Pneumothorax tracheal shift to which side?
When a patient suffers a pneumothorax, the trachea is displaced to the opposite side, and the heart is also shifted to the opposite side. In cases of left-sided pneumothorax, the heart's dullness boundary and the upper boundary of the liver during right-sided pneumothorax are both undetectable. There can be manifestations of subcutaneous emphysema in the neck, chest, and even the head and abdomen. The patient may exhibit diminished respiratory movements and a significant reduction or absence of breath sounds. When a small amount of air accumulates in the pleural cavity, weakened breath sounds on the affected side may be the only suspicious sign.


How to treat rib fracture and pneumothorax?
After a rib fracture, if a pneumothorax occurs, it is a very serious complication.
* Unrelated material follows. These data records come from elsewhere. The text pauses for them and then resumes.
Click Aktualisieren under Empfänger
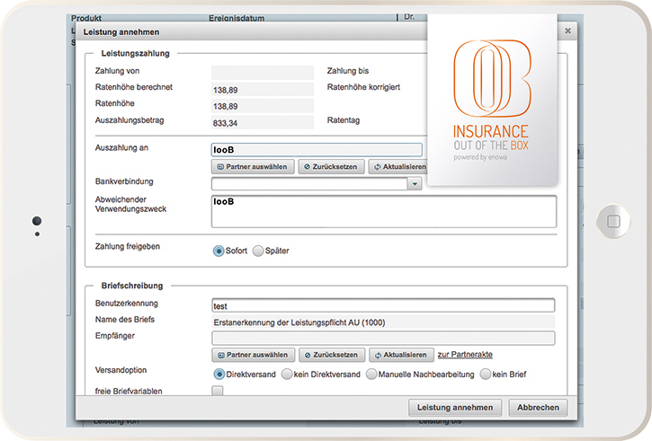 (401, 355)
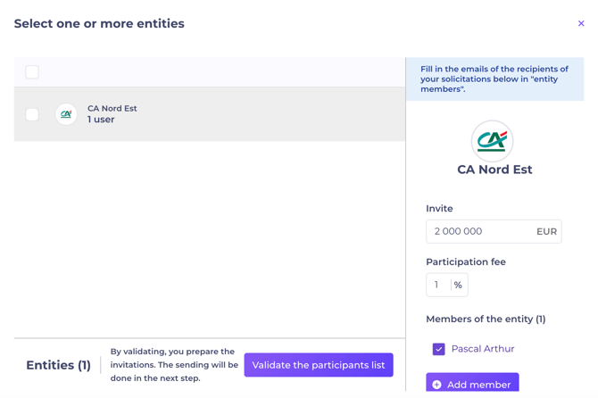Click the plus icon on Add member
The image size is (598, 398).
(x=437, y=385)
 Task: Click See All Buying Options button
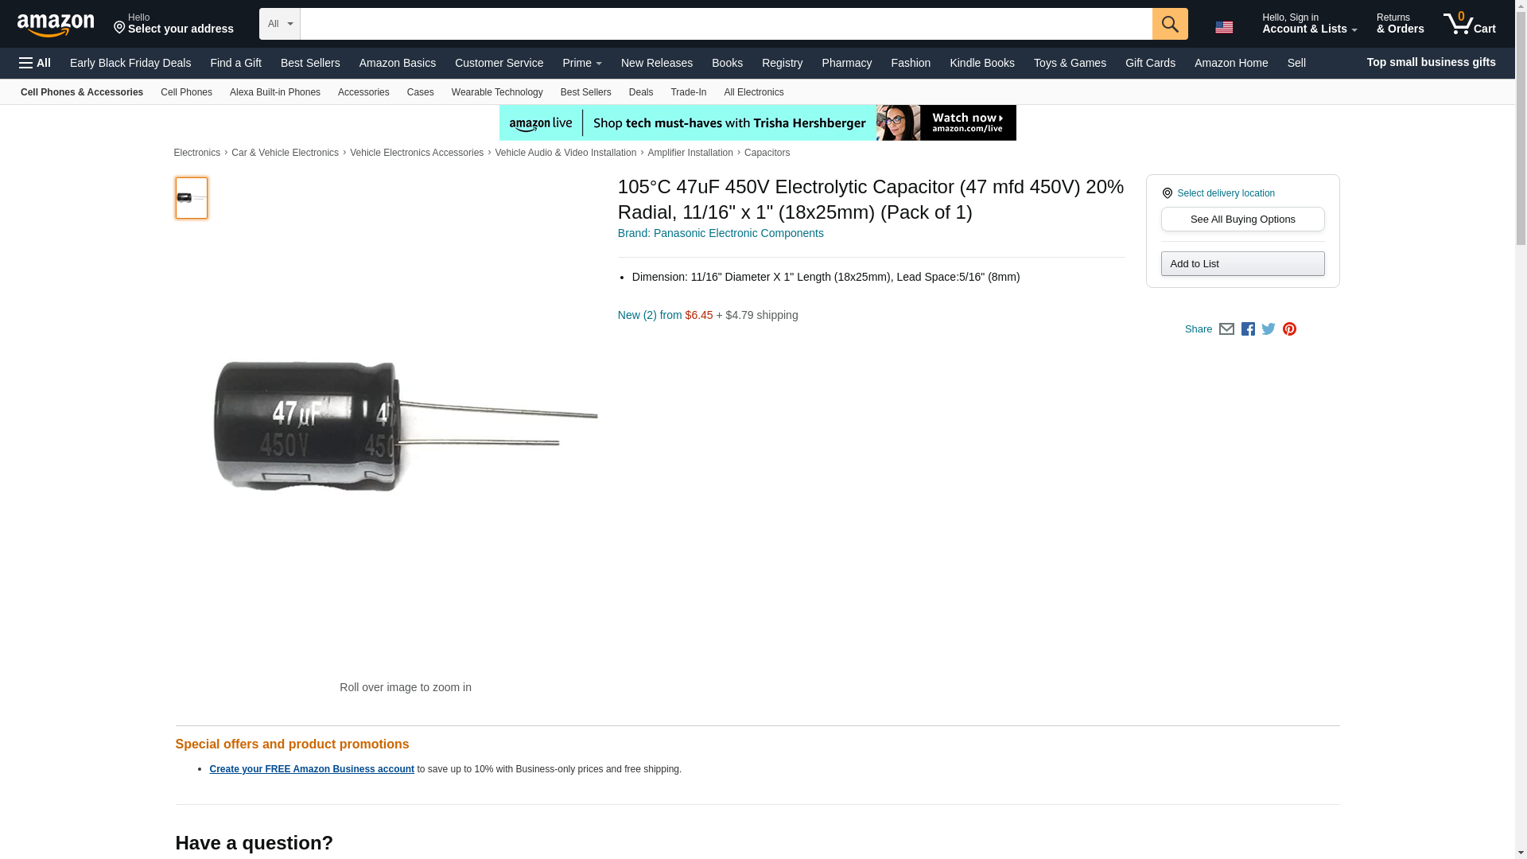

There are three types of pneumothorax: closed pneumothorax, open pneumothorax, and tension pneumothorax. The simplest is the closed pneumothorax. If the area of lung compression in a closed pneumothorax is less than 30%, there is a hope for self-healing, and generally no special treatment is needed; if the lung compression exceeds 30%, it might be necessary to place a closed thoracic drainage tube to drain the air accumulating in the chest cavity, which may need to stay in the chest cavity for about a week. This is the treatment for a closed pneumothorax. If it is an open pneumothorax, it means there is an open wound on the chest. The treatment principle is to convert the open pneumothorax to a closed pneumothorax, which means sealing the wound, turning it into a closed pneumothorax, and then taking x-rays to assess the degree of lung compression. If the compression is significant, closed thoracic drainage is still necessary; if the compression is less severe, observation can continue. For a tension pneumothorax, it is the most severe type of pneumothorax and must be taken very seriously. Emergency placement of a closed thoracic drainage is recommended and must be handled promptly, as it could pose a life-threatening risk. In summary, once a pneumothorax occurs following rib fractures, it must be taken seriously. It is necessary to go to the hospital's thoracic surgery or orthopedic department for formal and timely treatment to prevent potentially severe consequences.


How long after a pneumothorax can the drainage tube be removed?
Pneumothorax occurs when the pleura ruptures and gas enters the pleural cavity. After the occurrence of pneumothorax, chest drainage by inserting a tube into the pleural cavity to remove the air is a common treatment. Generally, in most cases, after effective drainage for a few days, the lung can re-expand and the rupture can heal. Under these circumstances, it is common to clamp the drainage tube and observe for about two days. Then, a chest X-ray is re-examined and if there is no air, the tube can be removed. If air reappears after clamping, continued drainage is necessary. If the rupture does not heal and pneumothorax remains unresolved even after two weeks of drainage, and if the patient's physical condition allows, surgical treatment may be considered.